### Your tasks
- A) Translate into Spanish the following sentence from the discussion of GM crops below: "This isn’t a new problem, but fixing it significantly slows time to market."
- B) Reproduce the part of the discussion of GM crops below starting with "Why is that" and going on through "been for years.".

### Passage
:::

I wonder if a lock-in phenomenon could take place at some point in the future, where non-GM varieties become a no-go and the GM ones get very expensive?
GM crops can produce more yield in worse conditions. As the climate changes, humanity will become increasingly dependent on these crops for survival. And yes, at that point we will be locked in, in the same way we are locked into many other technological advances that make our lives possible. However I don’t expect that will ever make the GM crops more expensive than non-GM, since the land that is capable of growing non-GM will only become more of a rare luxury.
Why is that not an issue with traditional crops? At least with GM crops if there is a known blight you can introduce traits that confer resistance to said blight in a much faster process than attempting to cross a high yielding and blight resistant strain and getting both favorable phenotypes in your crops. Especially with crops where it can take years for the progeny to reach maturity to even assess the phenotypes of the hybrids.
GM crops have significantly less genetic diversity simply as a result of how their created and sold. This isn’t a new problem, but fixing it significantly slows time to market.
As to using GM to add blight resistance, that’s not always an option. Cavendish bananas for example are at massive risk from Panama disease TR4 and have been for years.

:::

### Provided data

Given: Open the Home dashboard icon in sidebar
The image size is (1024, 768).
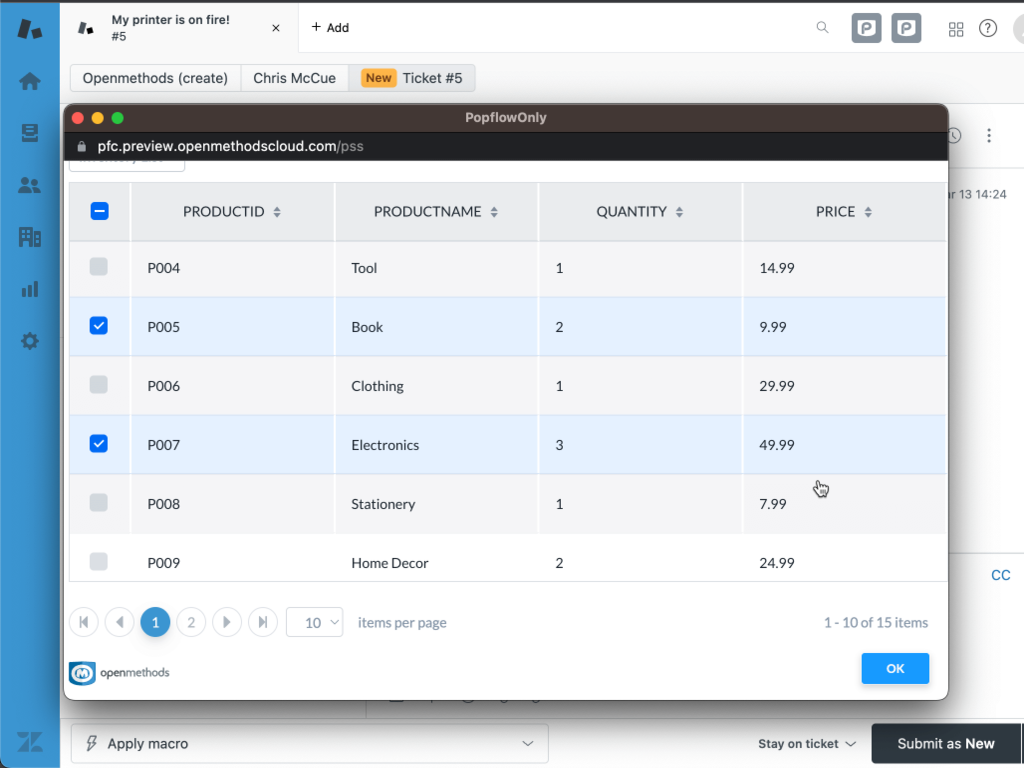Looking at the screenshot, I should pos(30,81).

:::

### Written responses
- A) Este no es un problema nuevo, pero solucionarlo retrasa considerablemente la llegada al mercado.

- B)
Why is that not an issue with traditional crops? At least with GM crops if there is a known blight you can introduce traits that confer resistance to said blight in a much faster process than attempting to cross a high yielding and blight resistant strain and getting both favorable phenotypes in your crops. Especially with crops where it can take years for the progeny to reach maturity to even assess the phenotypes of the hybrids.
GM crops have significantly less genetic diversity simply as a result of how their created and sold. This isn’t a new problem, but fixing it significantly slows time to market.
As to using GM to add blight resistance, that’s not always an option. Cavendish bananas for example are at massive risk from Panama disease TR4 and have been for years.